= Saved entries =

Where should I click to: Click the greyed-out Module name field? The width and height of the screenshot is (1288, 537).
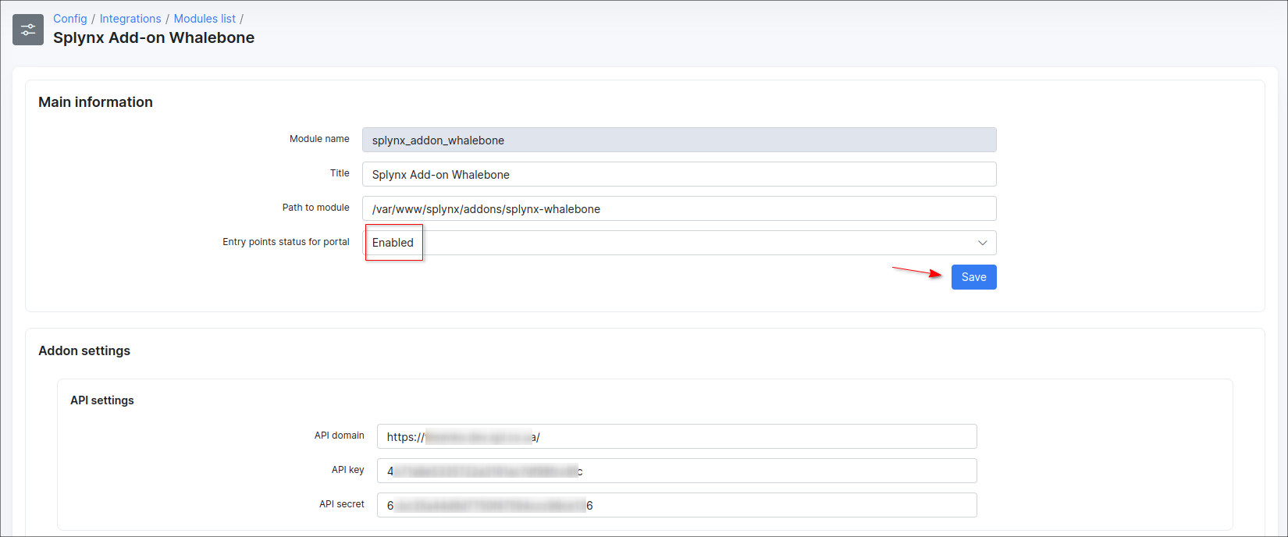[x=678, y=140]
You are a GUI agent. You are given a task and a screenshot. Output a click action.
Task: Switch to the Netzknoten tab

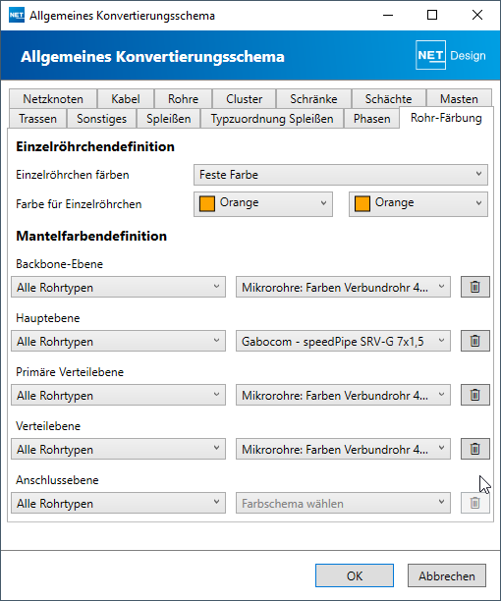(53, 99)
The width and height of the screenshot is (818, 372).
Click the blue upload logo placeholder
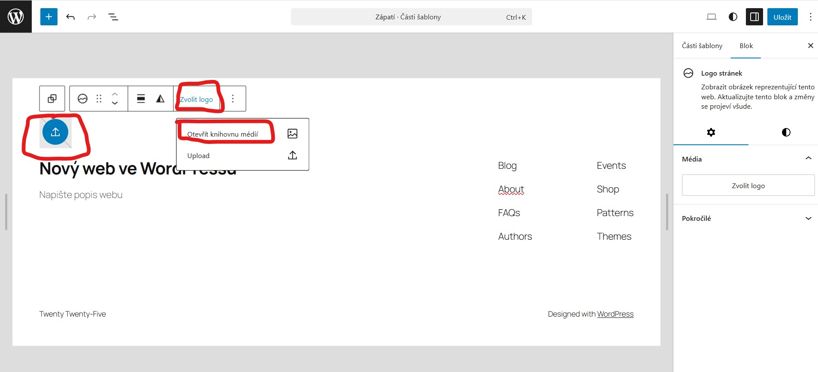pos(55,132)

= TASK BRIEF =
The reply is to be all the records above, transcribed exactly, with no pictures.

= FINAL ANSWER =
Where should I click to: Click the greyed-out Module name field? The width and height of the screenshot is (1288, 537).
[x=678, y=140]
You are a GUI agent. You are given a task and a screenshot. Output a click action.
Task: Switch to the Netzknoten tab

(53, 99)
The width and height of the screenshot is (818, 372).
Click the blue upload logo placeholder
pos(55,132)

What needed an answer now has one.